**Supplied passage**
-- start --

The samples for metallographic analysis with optical microscopy (OM) and SEM examination were chemically etched in a solution of 10% HF + 10% HNO3 + 80% H2O for 5 s after grinding and polishing. The volume fraction of the lamellar α phase was quantified by Image-Pro Plus software. TEM (Tecnai G2 F20 TEM system operating at 200 kV) was also employed to observe the microstructures. The thin foils for TEM observation were machined from the necked part along the stretching direction (Fig. 1c) and thinned to 60 µm in thickness. A twin-jet electropolisher was adopted to prepare the TEM foils with a chemical solution of 6% perchloric acid and 34% n-butyl alcohol and 60% methanol at − 30 °C and 30 V.

-- end --

**Supplied information**
-- start --

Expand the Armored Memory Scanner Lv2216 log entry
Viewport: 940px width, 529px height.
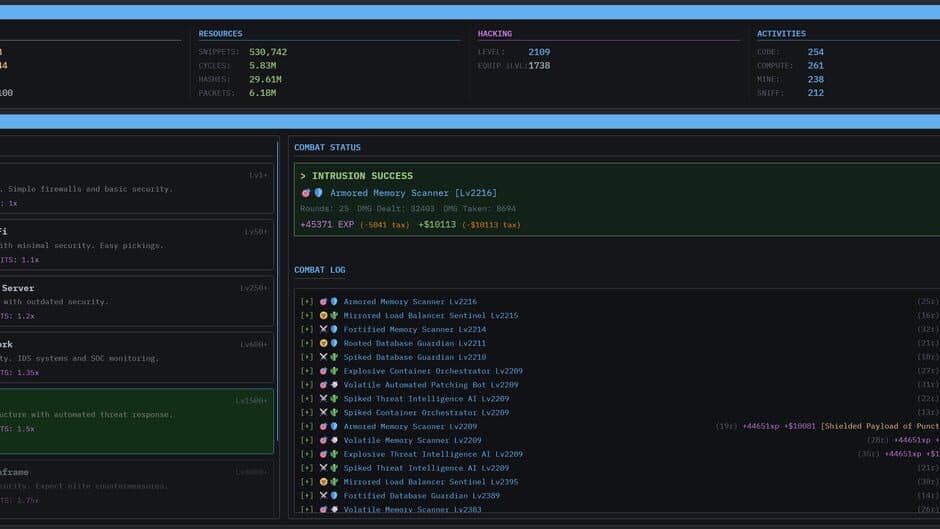[x=307, y=302]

-- end --

**Prompt**
Pick up the passage on preparing samples for microscopy after its final sentence and keep writing it.

**The answer**
Results

The Extruded Microstructure

Figure 3 shows the as-extruded microstructure of the Ti-5.5Al-2Zr-1Mo-2.5V alloy pipe. As shown in Fig. 3(a) and (b), the microstructure contains large lamellar α colonies and continuous αGB phases. The primary lamellar α directly transformed during slow cooling from the β phase region or α + β phase region. Obasi (Ref 33) reported that 12 possible α orientations transformed from a single β grain following the Burgers orientation relationship \(\left\{ {0002} \right\}\)α\(//\left\{ {110} \right\}\)β and \(\left\langle {11\bar{2}0} \right\rangle\)α//\(\left\langle {111} \right\rangle\)β, so α colonies with diverse orientations appeared. Figure 3(c) and (d) shows the TEM microstructure details of the lamellar α and residual β phase, which confirms that no αs existed in the extruded alloy. Moreover, dislocations can be observed inside the coarse lamellar α, and dislocations slipped inside the coarse lamellar α grain interior, possibly producing a relatively good plastic deformation ability.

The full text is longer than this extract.